* WHAT IS NEEDED
Lines holding the string "agent": copy each one from the listing below.

* INFORMATION SHOWN
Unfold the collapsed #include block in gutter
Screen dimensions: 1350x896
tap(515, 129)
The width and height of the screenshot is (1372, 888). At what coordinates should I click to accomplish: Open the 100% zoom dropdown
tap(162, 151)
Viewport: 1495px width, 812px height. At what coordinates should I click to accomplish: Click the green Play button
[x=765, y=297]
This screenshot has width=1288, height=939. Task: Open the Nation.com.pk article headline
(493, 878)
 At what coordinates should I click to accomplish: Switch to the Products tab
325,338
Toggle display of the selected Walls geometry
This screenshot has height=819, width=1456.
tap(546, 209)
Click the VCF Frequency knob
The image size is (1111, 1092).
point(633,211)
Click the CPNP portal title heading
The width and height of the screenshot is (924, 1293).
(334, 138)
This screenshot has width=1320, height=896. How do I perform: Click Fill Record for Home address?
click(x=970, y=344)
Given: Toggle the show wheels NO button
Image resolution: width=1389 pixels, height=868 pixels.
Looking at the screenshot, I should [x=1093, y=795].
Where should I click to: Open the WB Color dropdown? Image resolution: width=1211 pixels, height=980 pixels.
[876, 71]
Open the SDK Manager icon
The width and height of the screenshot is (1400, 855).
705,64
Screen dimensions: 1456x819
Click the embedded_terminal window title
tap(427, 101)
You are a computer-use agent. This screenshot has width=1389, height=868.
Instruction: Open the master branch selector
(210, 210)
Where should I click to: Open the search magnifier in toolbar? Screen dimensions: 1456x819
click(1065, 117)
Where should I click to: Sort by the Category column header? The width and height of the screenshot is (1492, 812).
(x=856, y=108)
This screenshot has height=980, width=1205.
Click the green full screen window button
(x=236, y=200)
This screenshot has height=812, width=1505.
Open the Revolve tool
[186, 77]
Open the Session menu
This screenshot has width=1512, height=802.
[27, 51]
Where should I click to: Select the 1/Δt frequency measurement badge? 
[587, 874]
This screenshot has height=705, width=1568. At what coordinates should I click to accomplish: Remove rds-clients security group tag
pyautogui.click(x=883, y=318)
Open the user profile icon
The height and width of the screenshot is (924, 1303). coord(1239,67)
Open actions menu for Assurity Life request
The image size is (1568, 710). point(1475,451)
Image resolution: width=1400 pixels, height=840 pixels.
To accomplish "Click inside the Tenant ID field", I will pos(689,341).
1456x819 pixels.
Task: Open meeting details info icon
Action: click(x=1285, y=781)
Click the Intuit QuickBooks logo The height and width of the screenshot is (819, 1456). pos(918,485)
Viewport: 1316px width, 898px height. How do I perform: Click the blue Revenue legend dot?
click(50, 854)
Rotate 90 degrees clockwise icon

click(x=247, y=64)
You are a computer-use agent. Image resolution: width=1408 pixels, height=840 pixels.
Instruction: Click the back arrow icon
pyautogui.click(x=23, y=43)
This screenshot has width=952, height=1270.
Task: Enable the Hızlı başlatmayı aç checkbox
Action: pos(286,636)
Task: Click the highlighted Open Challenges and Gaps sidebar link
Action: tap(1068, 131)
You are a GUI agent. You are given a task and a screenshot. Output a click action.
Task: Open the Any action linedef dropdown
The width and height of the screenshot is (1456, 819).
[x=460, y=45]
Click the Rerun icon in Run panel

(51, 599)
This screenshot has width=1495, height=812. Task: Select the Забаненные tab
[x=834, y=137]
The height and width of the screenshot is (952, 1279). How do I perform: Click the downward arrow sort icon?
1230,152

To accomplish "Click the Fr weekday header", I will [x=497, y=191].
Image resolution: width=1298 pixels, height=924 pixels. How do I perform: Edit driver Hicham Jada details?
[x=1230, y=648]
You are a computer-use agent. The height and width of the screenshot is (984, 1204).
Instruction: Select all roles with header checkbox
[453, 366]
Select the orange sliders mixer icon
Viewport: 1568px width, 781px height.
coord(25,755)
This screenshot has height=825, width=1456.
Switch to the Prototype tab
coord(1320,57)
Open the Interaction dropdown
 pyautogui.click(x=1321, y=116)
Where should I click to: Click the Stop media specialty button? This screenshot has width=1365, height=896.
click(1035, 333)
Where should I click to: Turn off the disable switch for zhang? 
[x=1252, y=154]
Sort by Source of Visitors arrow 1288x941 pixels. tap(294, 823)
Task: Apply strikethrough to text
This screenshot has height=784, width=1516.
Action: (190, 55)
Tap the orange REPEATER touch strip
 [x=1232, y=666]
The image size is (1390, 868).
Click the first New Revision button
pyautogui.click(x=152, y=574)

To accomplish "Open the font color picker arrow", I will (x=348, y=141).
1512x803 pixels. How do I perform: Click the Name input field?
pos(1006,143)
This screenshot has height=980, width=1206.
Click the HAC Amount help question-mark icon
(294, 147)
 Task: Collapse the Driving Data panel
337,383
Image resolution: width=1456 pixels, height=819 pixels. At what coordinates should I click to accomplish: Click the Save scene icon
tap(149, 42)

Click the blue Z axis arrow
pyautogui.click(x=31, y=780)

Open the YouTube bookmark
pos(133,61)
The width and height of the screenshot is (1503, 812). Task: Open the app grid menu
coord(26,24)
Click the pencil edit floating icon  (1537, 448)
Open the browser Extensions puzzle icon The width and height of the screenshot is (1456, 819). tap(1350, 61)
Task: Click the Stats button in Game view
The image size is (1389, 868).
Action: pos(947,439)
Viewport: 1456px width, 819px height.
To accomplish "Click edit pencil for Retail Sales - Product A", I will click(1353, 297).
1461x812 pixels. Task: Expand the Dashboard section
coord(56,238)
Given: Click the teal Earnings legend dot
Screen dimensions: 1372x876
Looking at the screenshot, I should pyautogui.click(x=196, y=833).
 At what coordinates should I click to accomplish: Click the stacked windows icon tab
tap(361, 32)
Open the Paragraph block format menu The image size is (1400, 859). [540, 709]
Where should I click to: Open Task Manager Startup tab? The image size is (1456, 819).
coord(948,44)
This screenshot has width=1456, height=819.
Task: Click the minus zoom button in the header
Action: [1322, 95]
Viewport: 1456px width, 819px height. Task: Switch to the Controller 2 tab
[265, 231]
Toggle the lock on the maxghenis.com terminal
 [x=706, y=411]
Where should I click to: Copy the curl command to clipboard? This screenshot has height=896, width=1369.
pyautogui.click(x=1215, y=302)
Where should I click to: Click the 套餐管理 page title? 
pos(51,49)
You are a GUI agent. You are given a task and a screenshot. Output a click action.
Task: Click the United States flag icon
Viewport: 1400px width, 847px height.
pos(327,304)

* RESPONSE TO THIS TASK
You are a computer-use agent. This screenshot has width=1389, height=868.
You are a computer-use agent. Image resolution: width=1408 pixels, height=840 pixels.
You are a GUI agent. You are given a task and a screenshot. Output a click action.
You are a computer-use agent. The height and width of the screenshot is (984, 1204).
You are a GUI agent. You are given a task and a screenshot. Output a click action.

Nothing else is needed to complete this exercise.